The idea of being your own boss and freeing yourself from the 9 to 5 grind sounds fantastic. After all, if photography is your passion, why not pursue it full-time? However, seasoned freelancers can tell you it can also be a tough gig, especially if you’re just starting. Not unless you’re lucky to work for a company, you’re more likely to get into the business as a freelance photographer. So pay attention to the tips below because you’re surely going to need them.
Freelancing isn’t as simple as it seems. Sometimes, it even involves a lot more work than a regular job. So if you want to avoid the pitfalls that you might face as you begin your career, watch this video by Youtuber NicksFort right away.
Apart from offering conventional advice (such as saving and keeping your cost of living down), he also shares some tips that you wouldn’t otherwise know about when you’re still starting.
The first advice is obvious: Don’t quit your job just yet. It only makes sense not to go all in while you’re still developing your portfolio and building your clientele. After all, it’s difficult to attract customers if you have nothing to show them.

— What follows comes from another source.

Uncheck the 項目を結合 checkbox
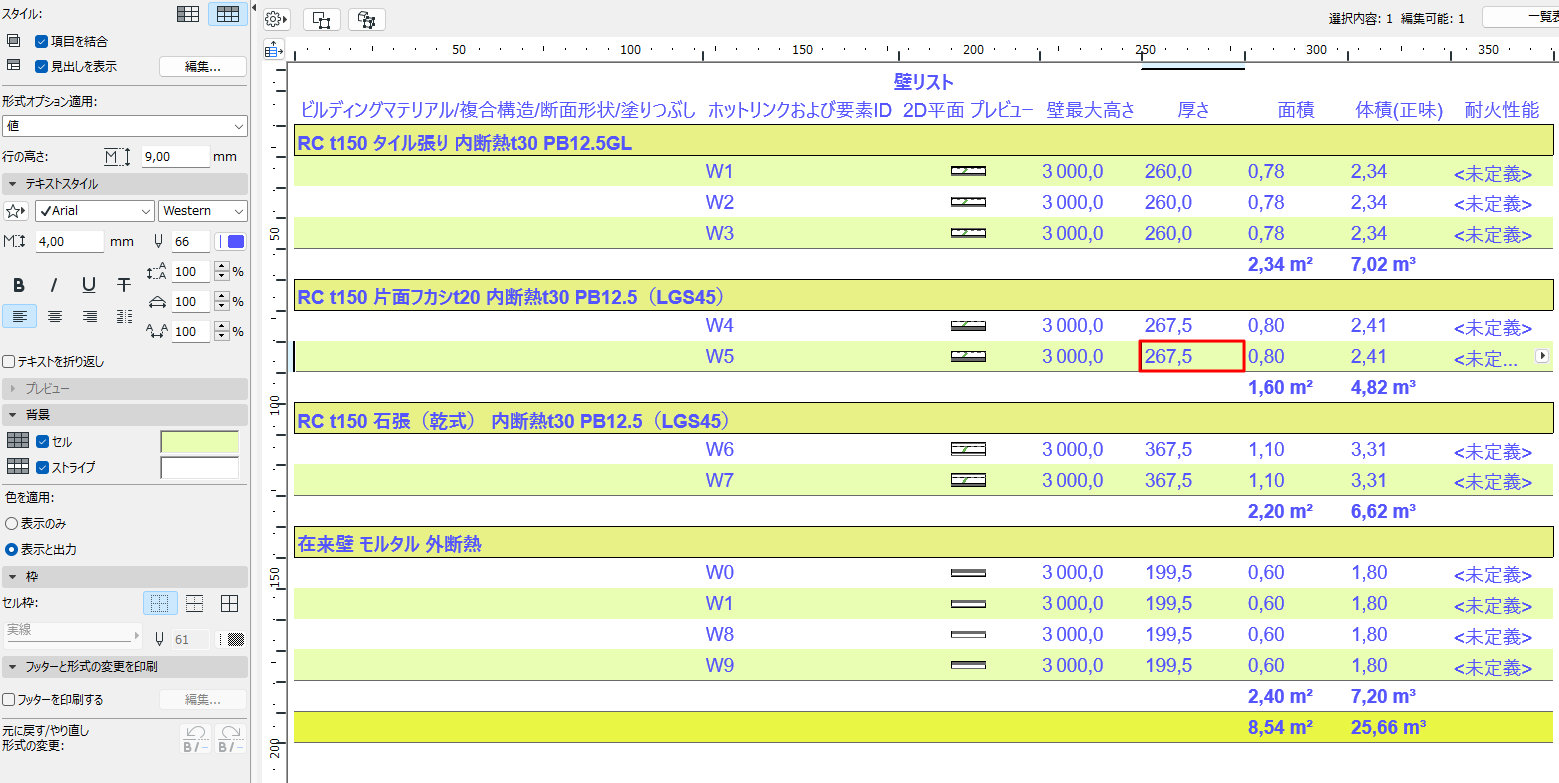Viewport: 1559px width, 783px height. (40, 41)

While maintaining a motivational tone, he also shares some of the more serious topics you need to consider: Finances, insurance, and taxes. They’re not the most exciting of subjects, but they have to be discussed, nonetheless.
For finances, NicksFort mentions that it’s helpful to set up a new banking account. Having a different credit card and a checkings account will help you separate your personal spending from business expenses. Using Quickbooks or other accounting apps can also help you organize your finances better. Managing your money better will not only help you save but also worry less about your taxes.

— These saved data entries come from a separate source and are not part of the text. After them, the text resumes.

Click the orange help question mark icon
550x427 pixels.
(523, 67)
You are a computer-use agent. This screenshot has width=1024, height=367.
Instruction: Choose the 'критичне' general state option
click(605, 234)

Furthermore, he advises you to get insurance as well. Freelancing can be quite unpredictable, so you should protect yourself from the variables regarding your business early on. Having general liability insurance safeguards you from claims that include bodily injury and property damage. Additionally, as a photographer, it would also be advisable to insure your equipment as well. It’s always comforting to know you’re covered if they get stolen or damaged.
Apart from the insurance, you should also create a contract to protect you from liabilities. Look for a template online and tweak the content until it reflects what you want to get out of it. The document has to include everything you’ll need for the project including reservations, shooting time, expenses incurred, permits, and even model releases.
NicksFort’s last tip is probably one of the most important, especially since most beginner freelancers either don’t know about it or ignore altogether. Since you’re technically an independent contractor, it’s your responsibility to pay your own taxes. That means that you need to allocate a certain percentage (amount depends on your particular country’s tax rate) every paycheck. Save that money because come tax day, you’ll need it. If you don’t have anything saved, you’ll end up owing the government, and that’s something you don’t want to happen.
As a freelancer, you don’t want to learn things the hard way, so learn as much as you can early on. Freelancing can be fun, but if your goals are misguided, you might just end up disappointed. Like anything else in this world, know what you’re getting into before you dive straight in.